Southport Squadron attend the unveiling of the new Sale War Memorial


WAR MEMORY: The memorial at the original crash site, which is now Walton Park, Sale

A squadron in Southport recently joined dignitaries and representatives from across the North West to unveil a new war memorial, in honor of Allied airmen of the Second World War, RAF Bomber Command.

No 611 Squadron was joined by Royal Australian Air Force Warrant Officer Rodney Wallace who unveiled the memorial, supported by Wing Commander Stephen Chaskin OBE, No 611 Squadron, representing the Royal Air Force.

In August 1943, a Wellington medium-range bomber with a Royal Australian Air Force crew of five and a member of the Royal Air Force Volunteer Reserve on board crashed into what is now a football pitch at Walton Park, Sale.


Two of the Australian servicemen died in the accident.
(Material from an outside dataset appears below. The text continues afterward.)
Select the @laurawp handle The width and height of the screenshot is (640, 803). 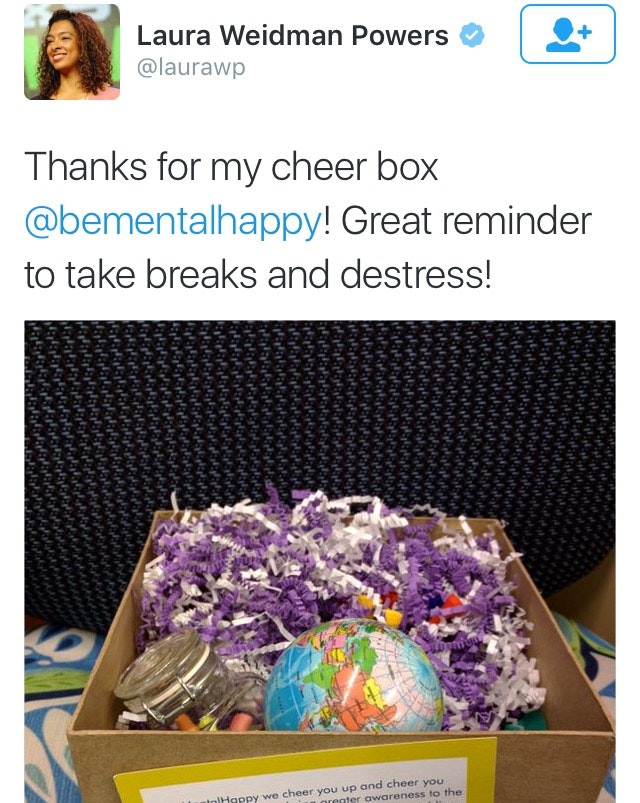coord(191,67)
The rest of the crew were also killed in World War II bombing missions, with the exception of one, who was so badly injured in the Sale incident that he was never seen again. flown operationally.

Sale historian George Cogswell researched the crash in the early 1990s and began the process of erecting a memorial in Walton Park to honor the six men.
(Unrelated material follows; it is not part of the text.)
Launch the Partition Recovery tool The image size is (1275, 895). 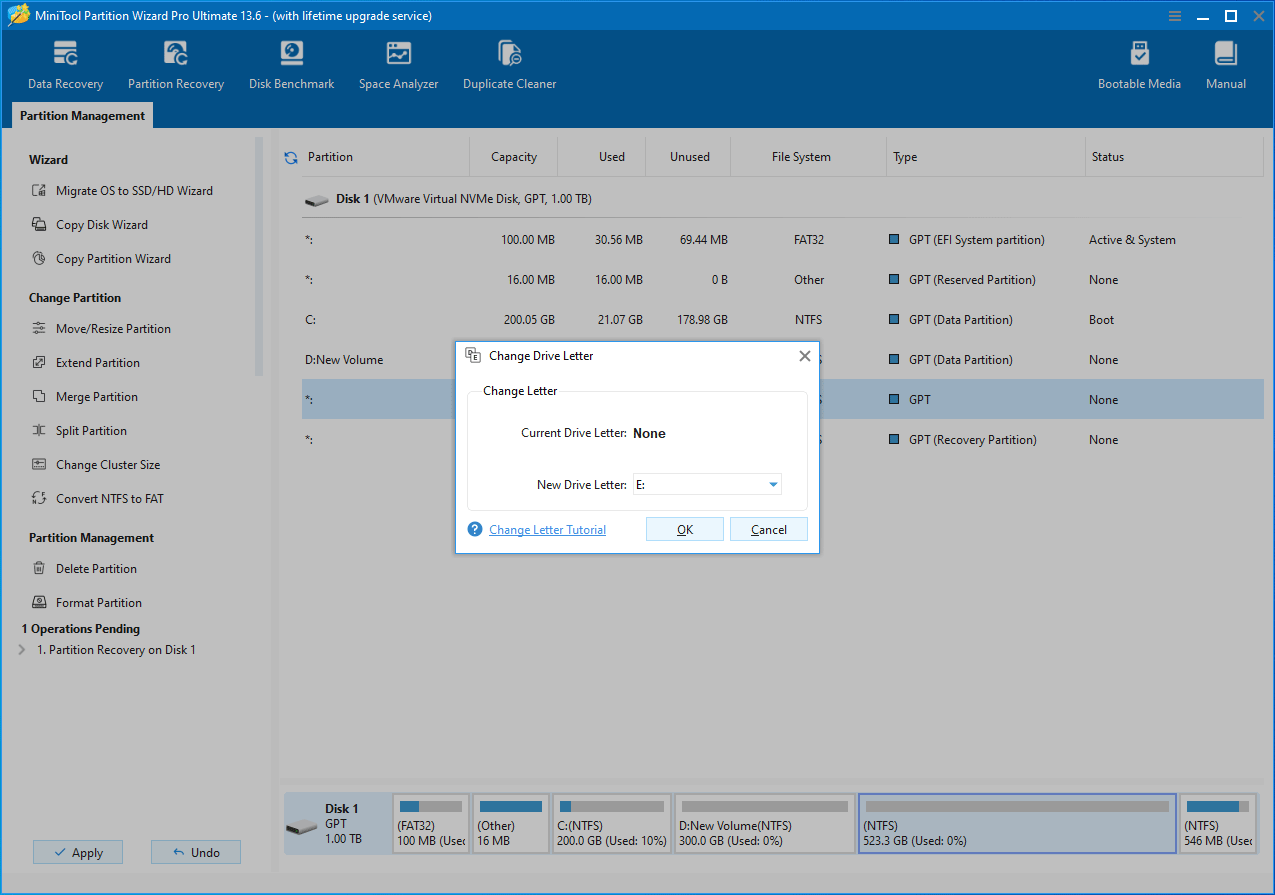(176, 63)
George Cogswell said: “I’m glad we now have the permanent memorial in Sale. With five of the six men on the flight hailing from Australia, we were very honored to have an RAAF representative in Sale for the unveiling.
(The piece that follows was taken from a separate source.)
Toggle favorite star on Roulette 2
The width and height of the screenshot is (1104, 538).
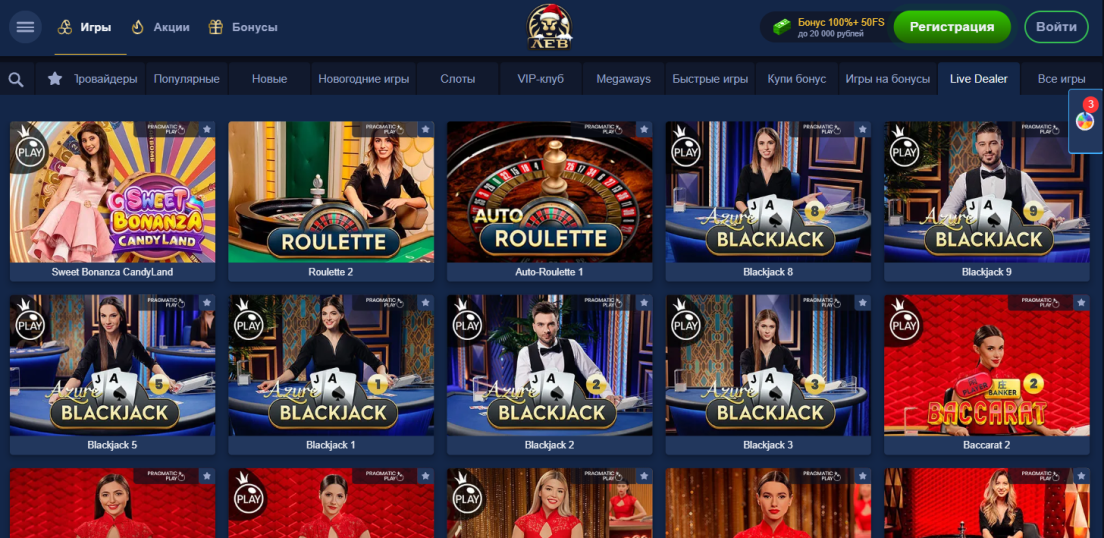pyautogui.click(x=425, y=130)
PAYING TRIBUTE: Wing Commander Stephen Chaskin of 611 Squadron with historian George Cogswell

Sergeant John (Tich) McCarthy, born in County Waterford, Ireland, was flying with Australian personnel on the night of the crash. He was serving in the RAF Volunteer Reserve, having come to South Wales in 1941 to help build airfields.

Wing Commander Chaskin added: “The men were all away from home that night and had to deal with the failure of both engines in their planes.

“Through great skill and quick thinking, they managed to avoid crashing into local houses, but unfortunately in the process two crew members were killed. Their actions in trying to save the others will be remembered for a long time.